Über den Aufbruch der Forensik
Mit Der Leichensammler startet Denise Ellen Meredith ihre Serie um den Forensiker Adolphus Hatton - ein bisschen holprig zwar, aber nicht uninteressant. Mitte des 19. Jahrhunderts steckt die Forensik noch in den Kinderschuhen. Das Sezieren von Leichen ist zwar seit nunmehr knapp zwanzig Jahren legal, wird aber immer noch kritisch beäugt. Adolphus Hatton ist gemeinsam mit seinem französischen Assistenten Albert Roumande ein engagierter Vertreter dieser neuen Zunft, doch ihnen schlägt immer wieder Misstrauen entgegen und es ist alles andere als leicht, Fördermittel für neue Gerätschaften zu erstehen. Der Roman versteht es gut, die Zeitumstände anschaulich zu vermitteln und Einblicke in die medizinische Arbeit zu gewähren. Der Titel mag zwar eklige Assoziationen hervorrufen, doch tatsächlich gibt es kaum wirklich explizite Szenen und selbst die Leichenfunde werden nicht plakativ geschildert. Einen blutigen Horrorroman, wie der Titel womöglich suggerieren mag, findet man hier wahrlich nicht. Darüber hinaus gibt es interessante Details zu den gegensätzlichen Lebensbedingungen der armen Bevölkerung und der vornehmen Oberschicht. Schonungslos werden die düsteren Seiten jener Epoche dargelegt - von der bitteren Armut und dem Schicksal blutjunger Prostituierten über Korruption und Menschenhandel bis hin zum Zusammenprall von Darwinismus-Theorien und kirchlichen Theorien und den teils fragwürdigen Ermittlungsmethoden der Polizei.
Ausbaufähige Charaktere
Was Charaktere und die Kriminalhandlung angeht, lässt der Roman allerdings einiges an Potential ungenutzt. Grundsätzlich ist Adolphus Hatton keine uninteressante Figur: Hatton ist der ehrgeizige und disziplinierte Mediziner, dessen Privatleben deutlich hintenan steht. Eine Frau gibt es in seinem Leben nicht, sein Assistent ist zugleich sein engster Freund und selbst bei seiner geliebten Schwester meldet er sich nur selten. Hatton als nicht einfacher, aber auch nicht unsympathischer Charakter, dessen Arbeit im Vordergrund steht - das ist einerseits besser, als sein Privatleben ausufernd zu thematisieren, doch in Zukunft wird man hoffentlich ein bisschen mehr über diese andere Seite erfahren. Albert Roumande bleibt recht blass, obwohl er mit seiner leicht exzentrischen Art ein reizvoller Charakter sein könnte. Roumande hat teilweise recht eigenwillige Ansichten, die er offen äußert; durch das ganze Buch zieht sich sein emsiges Bemühen um neue Gerätschaften, für die er Unmengen von Briefen an alle möglichen Geldgeber in London schreibt. Auch sein Einsatz für die unbekannten ermordeten Mädchen ist generell einnehmend, allerdings wirkt Roumande hin und wieder auch ein bisschen moralinsauer.

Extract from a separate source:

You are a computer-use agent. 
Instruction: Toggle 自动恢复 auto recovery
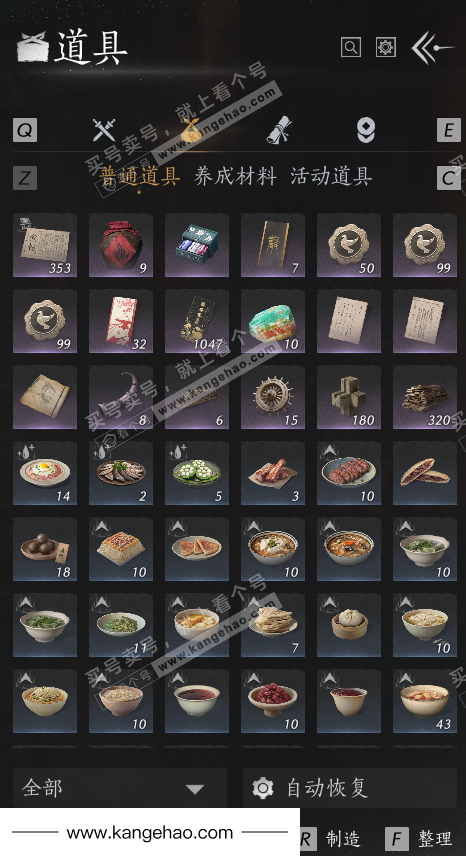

Eine gelungene Figur ist Benjamin Broderig - immer wieder werden seine Briefe an Lady Bessingham zwischengeschoben, die von seinen teils erschreckenden und teils bewegenden Expeditionen im Urwald erzählen. Hatton empfindet ihn schon bald als klugen Freund, doch andererseits ist sein Verhalten auch verdächtig und sein Verhältnis zur verstorbenen Lady offenbar weitaus komplexer als zunächst angenommen. Enttäuschend ist dagegen Arnold Ashby, der kriecherische Sekretär des Dukes of Monreith, der anfangs ein vielversprechender Charakter zu sein scheint und dessen Rolle dann recht belanglos versandet.
Luft nach oben
Die Krimihandlung hat ihren Reiz und Täter wie auch Motive werden nicht zu früh offensichtlich. Allerdings plätschern die Ermittlungen zu sehr vor sich hin, es fehlt an spannenden und dramatischen Szenen sowie cleveren Schlussfolgerungen. Hatton mag ein geschickter Mediziner sein, als Amateurdetektiv fällt er nicht durch außergewöhnliches Talent auf. Dass der ermittelnde Inspector eine eher zwielichtige Gestalt ist, macht es nicht unbedingt besser.
Unterm Strich ist Der Leichensammler vor allem wegen seines historischen Hintergrunds und der Atmosphäre lesenswert - der kriminologische Teil überzeugt dagegen weniger und es mangelt an faszinierenden Charakteren. Alles in allem kein schlechtes Debüt, doch das Setting lässt noch einiges an Luft nach oben frei für die weiteren Bände.